*** TESTO DA LEGGERE ***
I cinquant’anni del colpo di stato in Cile (11 settembre 1973) sono stati, nell’autunno 2023, l’occasione di rivedere nelle sale cinematografiche alcune opere di Patricio Guzmán, figura di primo piano del cinema cileno in esilio, grazie a un progetto distributivo di Zalab e I Wonder che hanno fatto uscire cinque tra i suoi titoli più recenti: Salvador Allende (2004); Nostalgia della luce (2010); La memoria dell’acqua (2015); La cordigliera dei sogni (2019); Cile. Il mio paese immaginario (2023).
A cavallo tra storia collettiva e memoria personale, i film di Guzmán rendono palpabile ciò che scrisse Jean-Luc Godard in un suo pezzo su Pierrot Le Fou a proposito del cinema come esperienza fisica caratterizzata da un doppio movimento che ci proietta verso l’esterno e, contemporaneamente, ci porta nel più profondo di noi stessi. Nel corso del tempo, infatti, il regista originario di Santiago del Cile (1941), ma esiliatosi prima in Spagna e poi in Francia durante la dittatura del generale Pinochet, ha saputo dare forma a un linguaggio cinematografico in cui la spinta civile, il rigore della ricerca e della documentazione, la polifonia delle testimonianze incontrano il vissuto singolare del cineasta trovando una forma del tutto originale. Luoghi, immagini, storie, emozioni si intrecciano in connessioni originali dal portato conoscitivo profondo.
***
__COSA FARE__
Riprendi il testo sul cinema di Patricio Guzmán e proseguilo a partire dalla sua ultima frase. I dati sono materiale a sé stante e non fanno parte del testo.
*** MATERIALE FORNITO ***
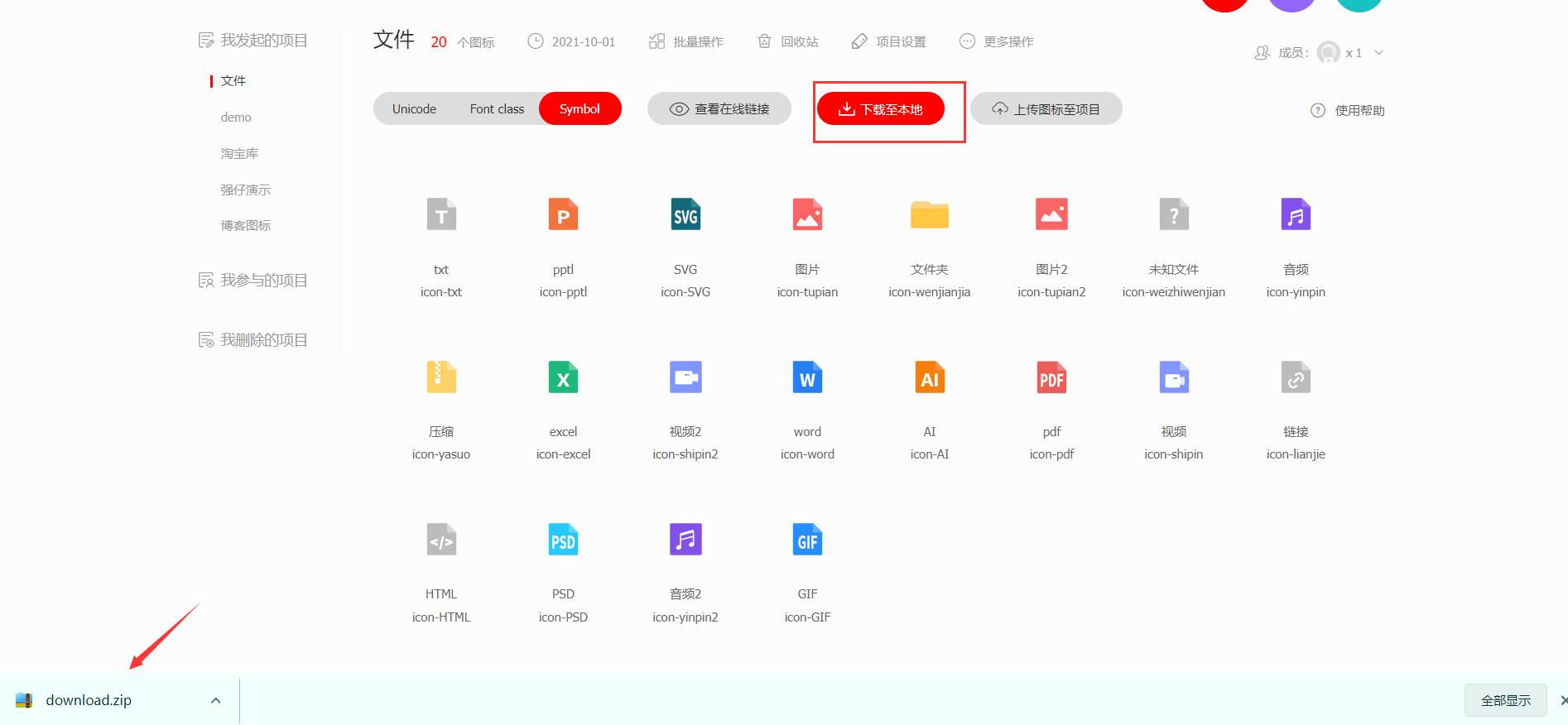Switch to Font class mode
The image size is (1568, 725).
pyautogui.click(x=497, y=109)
***
__RISPOSTA ATTESA__
Appassionato di fantascienza e astronomia, da ragazzo Patricio Guzmán soffre il clima di un paese in cui non vede all’orizzonte prospettive di crescita culturale e così nel 1966 si trasferisce in Spagna per studiare cinema. Nonostante il franchismo, alla Scuola ufficiale di cinematografia di Madrid, dove viene ammesso, ha la possibilità di vedere moltissimi film e di maturare. Realizza alcuni corti, scrive e ha nel cassetto vari progetti a soggetto ma il caso e la Storia lo destineranno al documentario. Nel 1969 muore la madre e lui torna in Cile trovando un clima mutato sia culturalmente sia politicamente, un’effervescenza che lo convince a rimpatriare con moglie e figlia. Sono anni in cui il Cile attrae interesse dall’estero: arrivano Roberto Rossellini, Louis Malle, Costa Gavras per vedere con i propri occhi le trasformazioni che in una manciata di anni investono il paese. Guzmán decide così di dare il proprio contributo alla politica culturale dell’Unidad Popular che ritiene la settima arte fondamentale per testimoniare e partecipare al progetto politico della coalizione e ai cambiamenti sociali in atto. Lavora nella pubblicità, collabora con le attività didattiche del dipartimento di cinema dell’Università cattolica di Santiago, partecipa agli Ateliers della società di produzione ChileFilms per un cinema dell’Unidad Popular e decide di usare la macchina da presa per osservare quel che accade. Guzmán si fa osservatore partecipante, e il cinema diventa anche un modo per riscoprire il Cile dopo anni passati in Europa.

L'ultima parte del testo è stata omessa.